Sorry, it's not specifically referred to the Deluxe edition. That's a review I read 20 months ago. Hope that it could fit anyway.
Dave Everley
Q Classic
Volume 1 Issue 10
Daydream Nation
Boundary-obliterating career high from art-punk brainboxes
If the history of American alternative music has its own collective Zelig figure, then Sonic Youth is it. From the messy birth of punk rock in the cradle of CBGB's (which they witnessed as impressionable fans), through the noisy, chaotic adolescence of the No Wave and hardcore punk movements (both of which they were associated with, though inaccurately in the latter case), and on to grunge (which they inadvertently nurtured via their patronage of Nirvana), they have been a perpetual presence - sometimes in the background, sometimes stepping out of the shadows to blaze a trail that others can't help follow.
Never was the latter more evident than on 1988's Daydream Nation. If their first four albums ('83's Confusion Is Sex, '85's Bad Moon Rising, '86's EVOL and '87's masterful Sister) progressed from wilfully demanding experimentalism to a significantly more approachable, though no less challenging, melding of rock'n'roll and avant garde music, Daydream Nation was their biggest step yet. Previously, Sonic Youth had vacillated between music and art; here, they erased that boundary and drew a whole new one.
Ironically, given their received status as godfathers to Seattle's great unwashed - a mantle they were never wholly comfortable with - Daydream Nation is no grunge album. Rather it's a limitless landscape of sound whose ever-shifting topography takes in discordant highs and pacific lows, often in the same musical passages.
This duality permeates Daydream Nation's sprawling 71-minute length. Opener and early college radio hit Teenage Riot - by far the album's most straightforward track - is an ironically lackadaisical call-to-arms that presaged Kurt Cobain's own knowingly disaffected slacker anthem Smells Like Teen Spirit by three years. Conversely, Providence's delicate piano, crackling static and disembodied voice is as dreamlike as the burning candle on the album's artwork (a detail from German abstract artist Gerhard Richter's 1983 painting Kerze).
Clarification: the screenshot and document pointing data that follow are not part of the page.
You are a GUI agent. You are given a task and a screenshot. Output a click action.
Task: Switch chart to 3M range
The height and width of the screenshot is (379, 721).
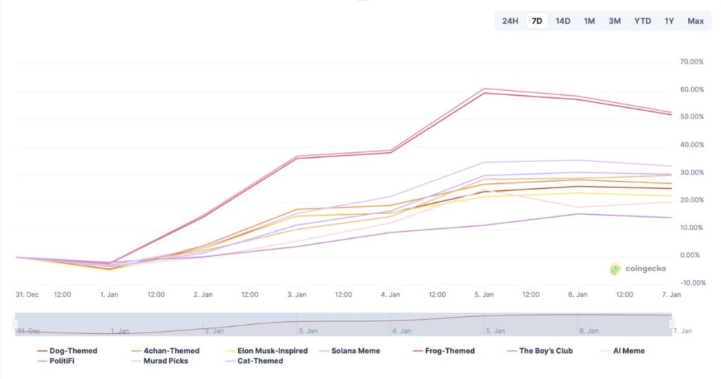click(x=615, y=21)
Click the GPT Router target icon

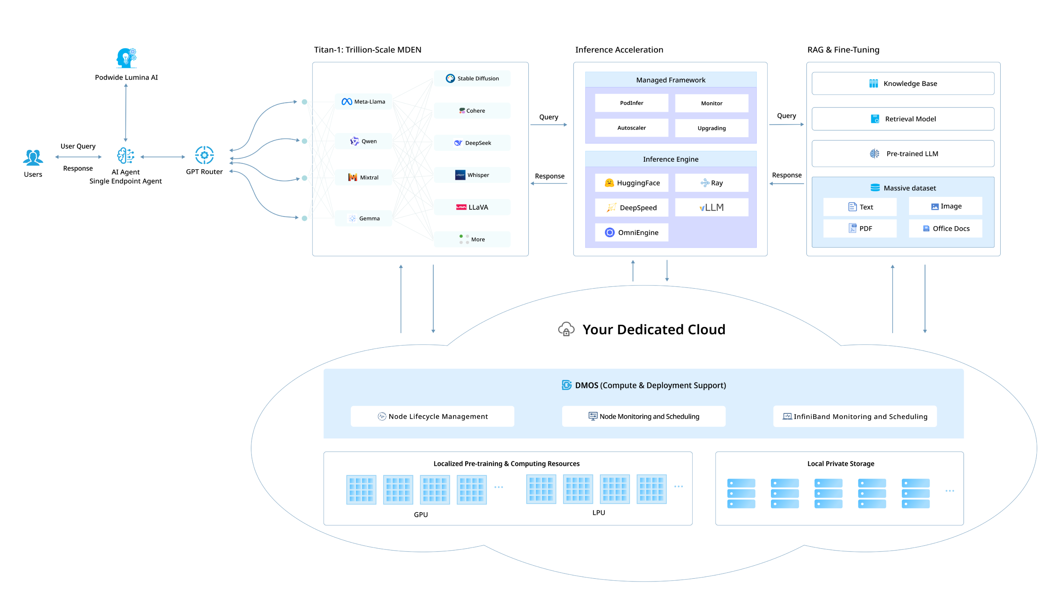[204, 155]
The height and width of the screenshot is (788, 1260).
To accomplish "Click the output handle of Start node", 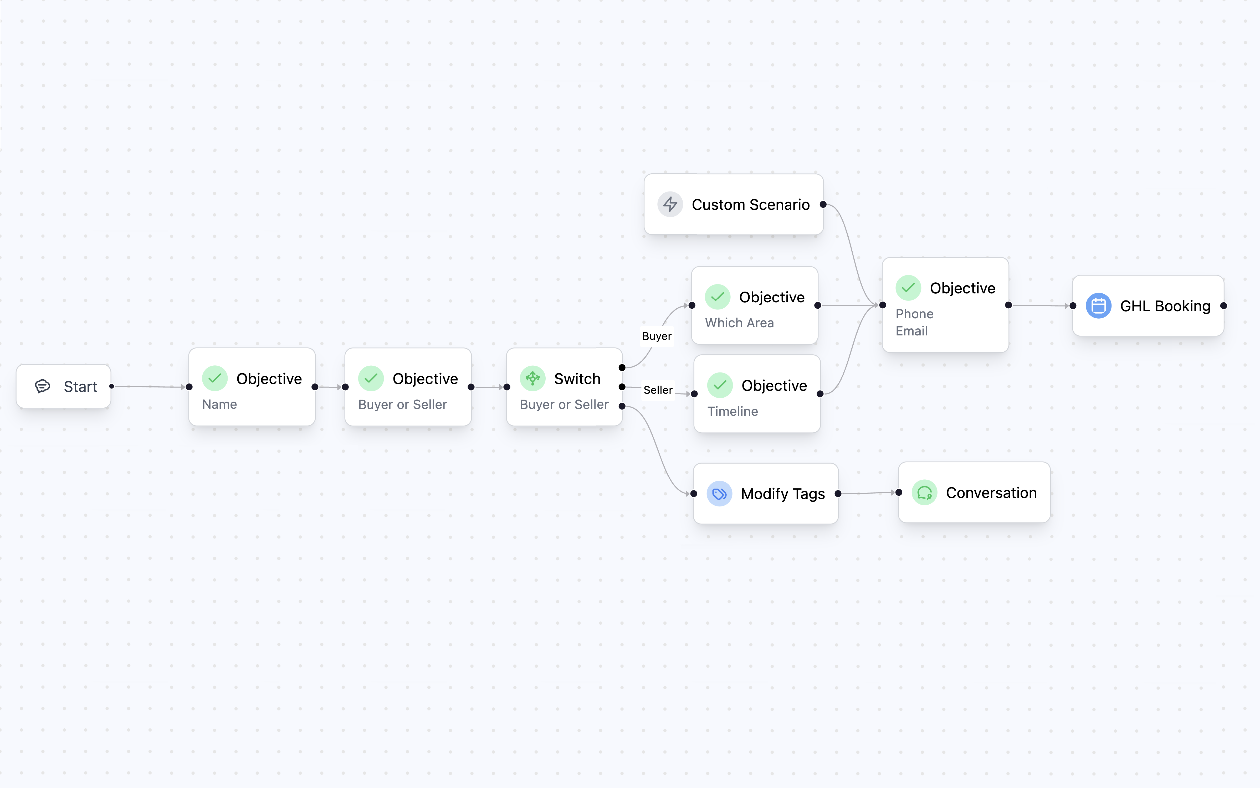I will click(x=112, y=386).
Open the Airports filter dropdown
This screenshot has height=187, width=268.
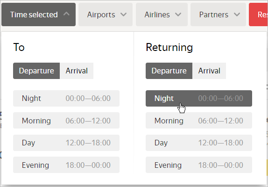click(106, 14)
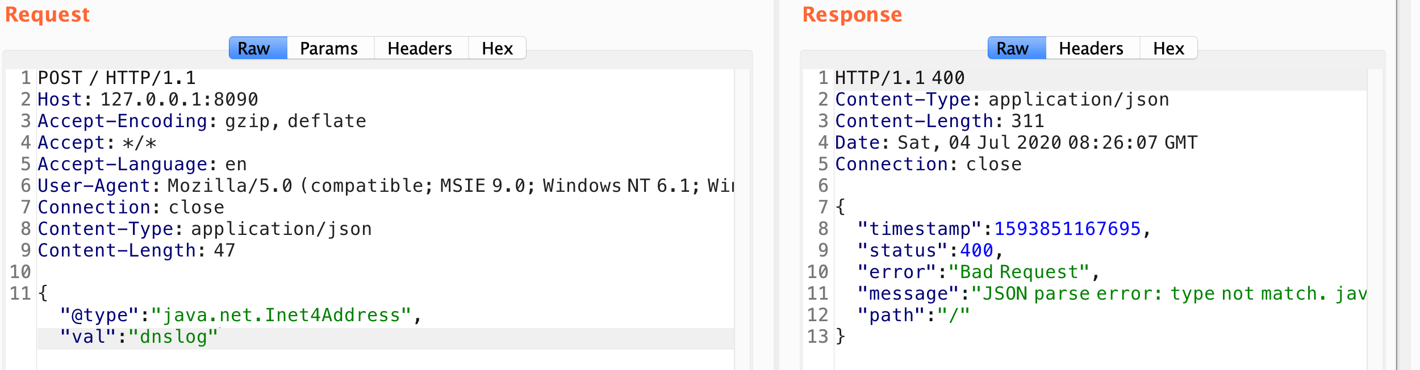Open the Response Headers tab
This screenshot has height=370, width=1420.
tap(1092, 48)
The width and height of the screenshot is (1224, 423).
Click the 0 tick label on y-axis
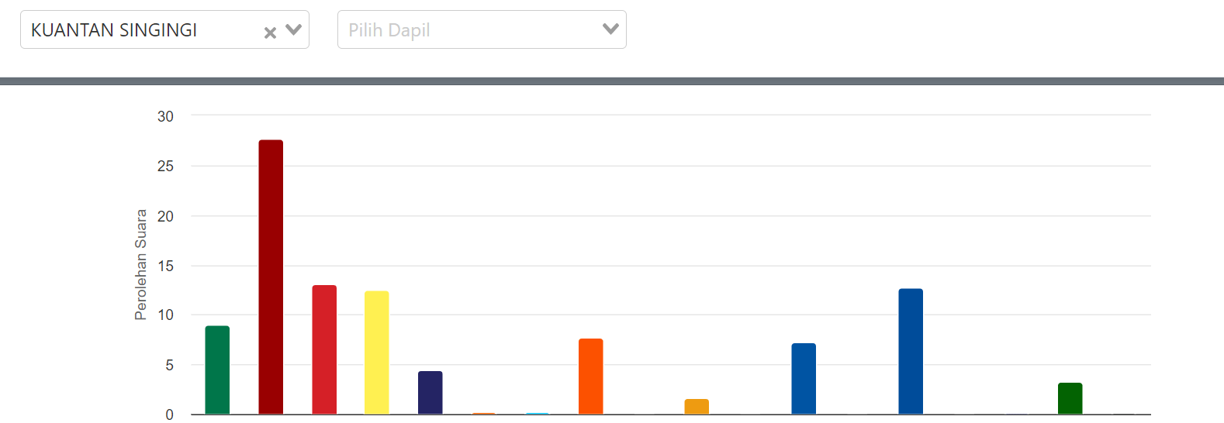tap(169, 414)
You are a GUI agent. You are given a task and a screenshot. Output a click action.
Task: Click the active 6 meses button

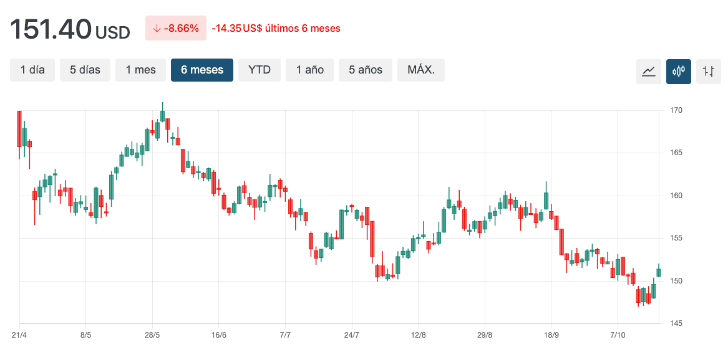[202, 70]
For all their lofty pretensions, Sonic Youth always had the capacity to rock out. Silver Rocket is a snarling, punk-inflected workout propelled by singer/guitarist Thurston Moore's boyishly bratty snarl. Elsewhere, fitting titled three-part closer Trilogy careens wildly between relentless guitar motorik and disharmonic freakouts. The whole album is a nutshell, in other words.
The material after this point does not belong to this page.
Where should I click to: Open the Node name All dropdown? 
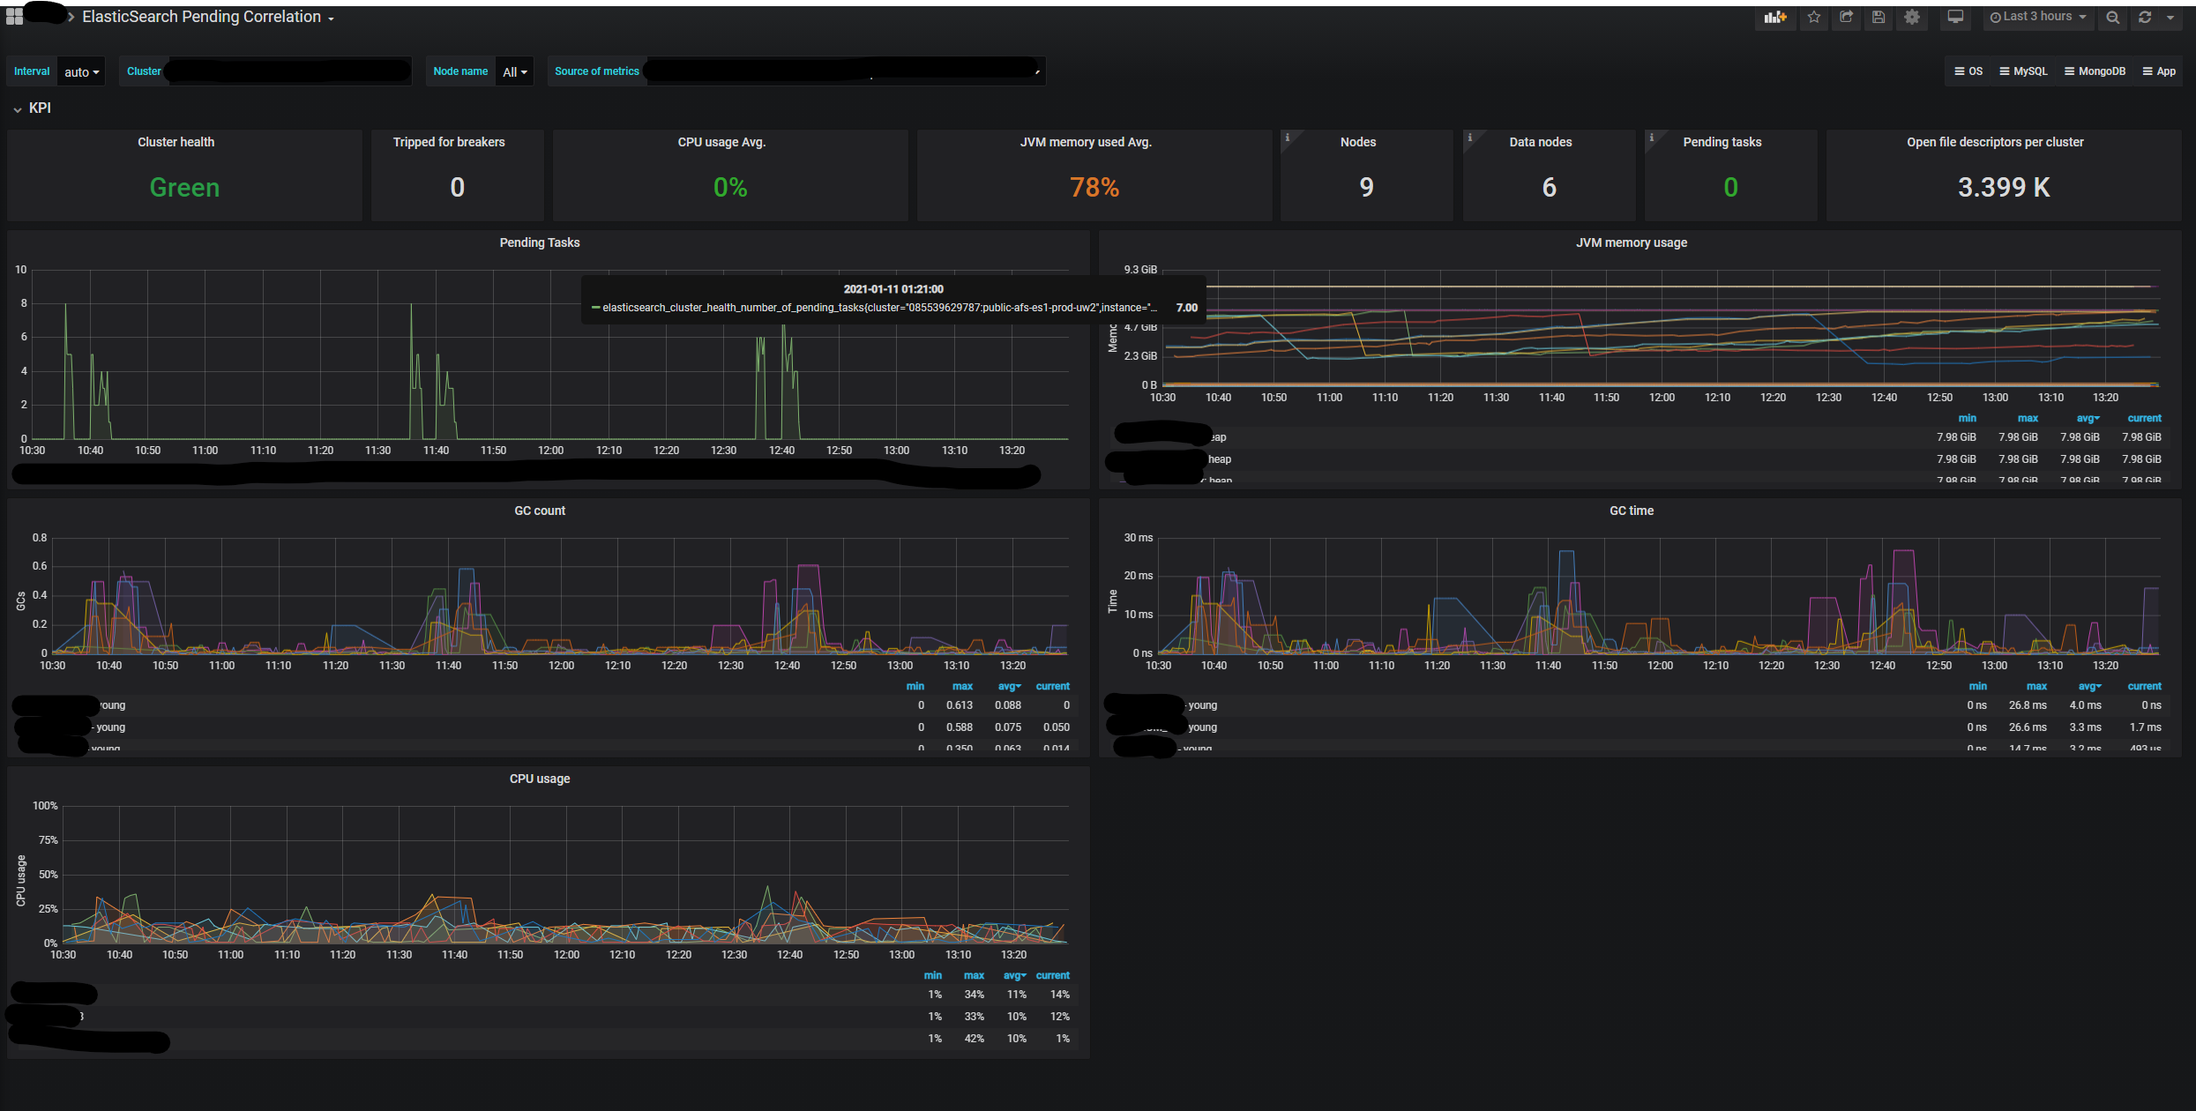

Visionary as it is, thoug, Daydream Nation's musical influence on grunge is debatable - its arty tendencies and (albeit disguised) intellectualism ran counter to the latter's more primal urges. But there's no doubting the fact that its creators' unwillingness to conform helped shape the fiercely independent attitude of such first-generation grunge acts such as Soundgarden and Mudhoney.
After Daydream Nation, Sonic Youth left indie purists aghast when they signed to a major label, Geffen, home of Guns N' Roses. Typically, their contract stipulated that the band retained artistic control over their material; more pertinently, Thurston Moore took the opportunity to introduce his new paymasters to a relatively unknown band named Nirvana.
"We are influential in showing people that you can make any kind of music you want", said Kim Gordon. This unconventional masterpiece remains the ultimate confirmation of that statement.